**EXCERPTED RECORDS**

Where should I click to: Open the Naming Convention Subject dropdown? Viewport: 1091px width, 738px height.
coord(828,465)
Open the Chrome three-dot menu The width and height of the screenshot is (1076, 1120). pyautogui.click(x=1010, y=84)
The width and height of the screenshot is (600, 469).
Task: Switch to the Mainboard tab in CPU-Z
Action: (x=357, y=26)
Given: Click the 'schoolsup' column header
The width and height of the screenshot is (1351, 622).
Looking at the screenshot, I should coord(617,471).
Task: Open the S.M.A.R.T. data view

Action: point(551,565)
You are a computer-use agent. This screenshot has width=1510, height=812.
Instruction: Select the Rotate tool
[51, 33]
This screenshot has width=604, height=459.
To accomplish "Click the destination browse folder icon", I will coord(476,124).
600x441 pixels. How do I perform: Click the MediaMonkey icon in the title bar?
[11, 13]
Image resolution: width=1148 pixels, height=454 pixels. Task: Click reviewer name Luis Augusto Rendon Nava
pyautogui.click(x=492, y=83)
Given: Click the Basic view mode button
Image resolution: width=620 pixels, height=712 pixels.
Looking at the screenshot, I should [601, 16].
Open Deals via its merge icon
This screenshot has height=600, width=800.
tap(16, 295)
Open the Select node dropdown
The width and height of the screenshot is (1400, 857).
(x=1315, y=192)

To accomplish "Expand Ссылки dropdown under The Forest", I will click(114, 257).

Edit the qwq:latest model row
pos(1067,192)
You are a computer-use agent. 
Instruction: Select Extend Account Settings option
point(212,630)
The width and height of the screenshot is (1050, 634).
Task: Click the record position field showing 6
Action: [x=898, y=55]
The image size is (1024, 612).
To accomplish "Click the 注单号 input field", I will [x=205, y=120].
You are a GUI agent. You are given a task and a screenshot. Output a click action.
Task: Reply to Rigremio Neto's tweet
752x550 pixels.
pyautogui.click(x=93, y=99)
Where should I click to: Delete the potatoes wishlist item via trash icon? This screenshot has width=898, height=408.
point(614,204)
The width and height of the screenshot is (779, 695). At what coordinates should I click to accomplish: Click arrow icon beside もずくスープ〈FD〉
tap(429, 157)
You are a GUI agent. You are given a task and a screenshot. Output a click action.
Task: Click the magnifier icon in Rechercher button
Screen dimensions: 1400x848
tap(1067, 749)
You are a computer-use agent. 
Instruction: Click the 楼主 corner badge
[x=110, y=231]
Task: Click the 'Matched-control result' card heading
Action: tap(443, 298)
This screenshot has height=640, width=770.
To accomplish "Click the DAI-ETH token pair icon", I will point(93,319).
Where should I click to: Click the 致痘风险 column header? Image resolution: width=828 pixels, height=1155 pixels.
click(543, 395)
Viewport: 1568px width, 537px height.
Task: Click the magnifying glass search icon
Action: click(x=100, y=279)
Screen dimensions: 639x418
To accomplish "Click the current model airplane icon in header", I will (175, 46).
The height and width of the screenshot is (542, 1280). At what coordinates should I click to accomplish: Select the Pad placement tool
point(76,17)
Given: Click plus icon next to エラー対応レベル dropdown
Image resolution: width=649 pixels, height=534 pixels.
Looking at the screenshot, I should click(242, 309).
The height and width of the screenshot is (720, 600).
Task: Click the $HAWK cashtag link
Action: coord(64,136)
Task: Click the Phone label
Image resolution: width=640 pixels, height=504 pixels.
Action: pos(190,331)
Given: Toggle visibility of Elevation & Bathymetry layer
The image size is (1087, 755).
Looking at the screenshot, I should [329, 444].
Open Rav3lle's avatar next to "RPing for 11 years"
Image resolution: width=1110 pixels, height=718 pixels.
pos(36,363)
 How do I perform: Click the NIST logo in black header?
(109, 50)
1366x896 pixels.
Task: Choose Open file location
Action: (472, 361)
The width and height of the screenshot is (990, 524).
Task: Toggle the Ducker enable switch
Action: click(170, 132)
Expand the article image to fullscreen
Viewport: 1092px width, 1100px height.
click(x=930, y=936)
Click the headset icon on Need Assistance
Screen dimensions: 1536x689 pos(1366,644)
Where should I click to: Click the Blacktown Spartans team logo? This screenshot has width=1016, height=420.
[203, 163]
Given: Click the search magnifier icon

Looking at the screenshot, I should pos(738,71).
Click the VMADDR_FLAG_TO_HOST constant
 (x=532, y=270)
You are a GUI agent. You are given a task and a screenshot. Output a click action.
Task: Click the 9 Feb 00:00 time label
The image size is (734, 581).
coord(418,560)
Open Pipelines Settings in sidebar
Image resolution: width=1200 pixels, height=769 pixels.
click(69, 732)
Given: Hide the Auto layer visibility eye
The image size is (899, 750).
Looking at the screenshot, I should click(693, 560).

**EXERCISE GOAL**
What lines above hold the word "button"? Pull each one out.

**ANSWER BOX**
Given: Click the Basic view mode button
Task: Click the magnifier icon in Rechercher button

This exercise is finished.